Whenever you begin to train a mass communication graduate about what news is, pyramid structure, nose for news and all that, then the person is not a journalist. Therefore, such a person may have to pay to be trained as a journalist. The best place to do that is not in the newsroom but at the University or polytechnic. Retaining such staff is not a right, its a privilege. But teaching should not have such luxury. Its either you know or you don’t. You may lack teaching skills, but you must not lack knowledge. You must be knowledgeable to teach. If not you will be teaching ignorance.
It is that ignorance that has enveloped our society. I have often stated that if we do not get our education right, we will never get our value system, national ethos and societal morality right. And those have consequences. Very deep consequences. The absence of morality breeds corruption and other social and government vices. With fake teachers, what you get is an explosive decadent educational system. Do we still wonder
why there is so much cheating during examinations? The external examination malpractices are nothing compared to what obtains from school exams and continuous assessment.
Teachers who lack knowledge can only do two things: collect money from pupils/students/parents or have sex with them to pass them after examination. The same people get into universities continue the bribery and get out to continue the bribery at work places or government offices. We know the truth but nobody wants to confront it. Yet, we see this nonsense everyday with the difficulty we face getting people to do the work they were employed. Bosses now have to do five peoples’ work to keep organisations going. Because the quality is terrible. Its irredeemable. Its insane. But we rather play the ostrich. Ostrich pays us because we are all mostly involved at different levels.
The Nigeria Union of Teachers, NUT and the Nigeria Labour Congress, NLC should hide their faces in shame. There should be a limit to blackmail and chicanery. The teachers you claim to fight for are ab initio not teachers. They are floaters. They do not deserve their wages. One would have thought that labour unions should also pay attention to what their members do. What good is there in a system that do not
care about the competence of their own members. This scenario should not have been allowed to fester. This crisis is what the labour unions should have handled in-house because it is disgraceful by all ramifications.
Or will the NUT or NLC members who are making noise send their wards to these teachers to acquire knowledge? Is it because the so called teachers teach kids of the poor, then whatever they do is ok? But that’s wickedness. While NUT and NLC officials have their kids in private schools, the children of the poor are sent to fake people to be taught. if we want a better future for the children of the rich, then the children of the poor must be better educated today. Although we see the disaster years of fake teaching has brought but not stopping them now is an invitation to anarchy in future.
Kaduna and some other states suffer from a lot of kids out of school. These kids end up being beggars and sometimes suicide bombers. They didn’t end up with those vices over night. When those who manage to go to school learn nothing, those who never wanted to get education are justified. Everyone then ends up on the streets. Also, people complain about cut off marks for unity schools where kids from Kaduna and such places are admitted into unity schools with ridiculous marks whereas their counterparts in other states are made to compete at very high standards. Of course, how can a Kaduna kid compete with the miserable teachers?
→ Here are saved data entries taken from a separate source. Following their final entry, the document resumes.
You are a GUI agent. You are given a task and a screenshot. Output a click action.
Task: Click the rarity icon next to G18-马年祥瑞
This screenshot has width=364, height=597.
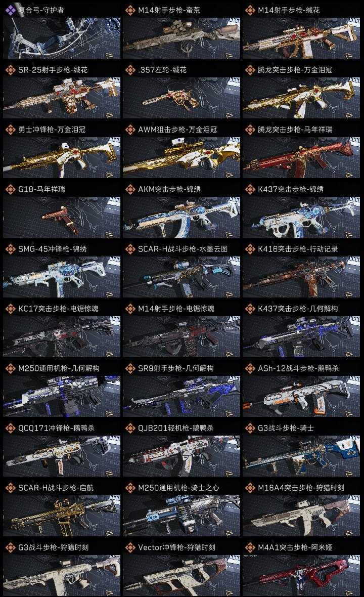click(x=10, y=189)
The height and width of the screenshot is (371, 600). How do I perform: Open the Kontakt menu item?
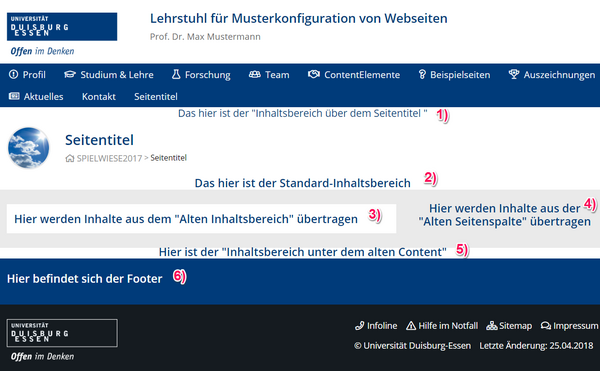pyautogui.click(x=99, y=96)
Not stopping the teachers’ cartel now means the three marks for Kaduna pupil to gain admission as against Anambra’s 140 will persist. That is what Governor Nasir el-Rufai is trying to fix. We should rather commend him. It takes a man of steel to confront powerful unions in any society much less a struggling third world Nigeria. I hope other states will be bold enough. The problem cuts across the country.so should attract a national debate and surgery. All states and the Federal Government should find a way to test our teachers. Teachers should be proud people, not folks who are jittery all the time as a result of their incompetence. The matter of fake teachers must stay above politics.